Tax goof! Any Way Out?

For once when I say the incident in question did not happen to me, I mean it. here’s the situation:

A friend of mine does payroll for a small business on Mondays. This Monday, the owner calls in and asks if he would write the quarterly tax check and send it off because the owner doesn’t want to come all the way in to work just to do that one thing. My friend agrees. He is told where to find the relevant documents and left to his own devices. Having never seen the form in question before, my friend looks at it and concludes that the taxes owed are $89.95, so he writes a check for that amount and sends it off.

Today, my friend gets a call from his employer who is hopping mad. It turns out that my friend has misread the tax form. He assumed that the amount in the box was dollars and cents, when in fact there were no cents. The real amount owed was $8995! The employer is angry because he believes that he will be required to pay a penalty because of my friend’s mistake.

Questions:
Is there any way out of this? Will the employer be able to plead innocent mistake (which it was) and pay the balance post haste and avoid a penalty? Is anyone familiar with the IRS’ rules in such situations, especially considering the mistake was caught within four days?

Further background: my friend is a trusted, usually competent employee who made a simple (although admittedly potentially costly) mistake because he was thrown into a situation with which he had no training to deal with. This is the first time my friend has made a mistake of this nature, and he is very upset about it and fears for his job. I told him to not worry, that it would be unreasonable for him to be fired in this situation (although a vigorous dressing down would seem to be in order). Any opinions on that?

Please forgive and cure my tax code ignorance.

Most likely nothing will happen if the company immediately sends in a check for the correct remaining balance along with a respectful letter explaining the mix-up. The IRS will probably waive any penalties.

P.S. That’s just my opinion and my experience from years of working with business tax filings. YMMV.

See this FAQ on the IRS’ web site. The relevent question is the fourth one in the FAQ.

It looks as though the payment was due on the 15th of the month. Since the payment was late from the start (if I’m reading the IRS site correctly), the four days in which it was caught may not matter.

To ask someone to do something for which he has not had training or instruction, which you could do yourself, and then blowing up because it was done wrong strikes me as lousy.

Your friend made a mistake and based on my experience, the IRS is NOT out to screw anyone. Call, explain the mistake, ask how to correct it and it is probably going to go away. There may be a small penalty, but (again, based on experience) they will usually wave the penalty for first-time offenders. Let me stress: They are not there to screw anyone and will usually help as best they can. If they don’t/won’t, ask your congressmen for help. He will usually be willing and able. I am not an accountantant, BUT, I have gone through this experience. The IRS are mostly good people, who are just doing their jobs. The will go after criminals, but will help out with innocent mistakes.

Assuming this was a payroll type tax just tell the upset business owner to chill and pay an additional amount. In most cases the IRS will not care that it is a few days late. A penalty for a supplemental payment coming a few days later is extraordinarily unlikely.

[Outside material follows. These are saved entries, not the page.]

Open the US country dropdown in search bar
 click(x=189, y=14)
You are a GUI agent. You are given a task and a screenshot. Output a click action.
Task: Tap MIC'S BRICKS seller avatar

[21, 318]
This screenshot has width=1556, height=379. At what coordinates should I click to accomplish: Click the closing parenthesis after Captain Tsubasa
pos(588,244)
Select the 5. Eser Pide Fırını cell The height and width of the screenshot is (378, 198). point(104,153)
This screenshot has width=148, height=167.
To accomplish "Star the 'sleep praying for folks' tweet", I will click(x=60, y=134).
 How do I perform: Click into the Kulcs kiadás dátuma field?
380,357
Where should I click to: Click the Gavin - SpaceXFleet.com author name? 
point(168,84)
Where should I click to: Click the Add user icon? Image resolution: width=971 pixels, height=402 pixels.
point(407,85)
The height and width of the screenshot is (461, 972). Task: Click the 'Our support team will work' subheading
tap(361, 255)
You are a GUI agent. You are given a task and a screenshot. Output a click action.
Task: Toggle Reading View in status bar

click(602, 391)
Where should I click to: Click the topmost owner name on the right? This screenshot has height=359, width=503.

I have not had THIS particular tax screw-up, but I’ve done a couple myself, and known other folks who did boo-boo’s, too.

IF you go to the IRS and explain that there was a mistake AND rectify said mistake immediately (a polite letter and a check for the missing amount) you will almost always have no or few penalities. Particularly since this was a matter of an inexperienced employee and a decimal point error.

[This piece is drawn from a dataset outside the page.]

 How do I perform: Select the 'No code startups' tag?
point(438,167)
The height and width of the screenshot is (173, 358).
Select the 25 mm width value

Honestly, I’ve seen much worse payroll tax problems resolved without penalty when the affected business came forward and made a good-faith effort to fix the problem BEFORE the IRS found it on its own.

Thank you all for your responses. I have advised my friend accordingly. Since the payment appears to have been late in the first place, I don’t see how my friend can possibly be held accountable for any late penalty. The supplemental payment appears to have been mailed yesterday. I’ll update this thread as more information becomes available. But right now he’s hoping it all just blows over.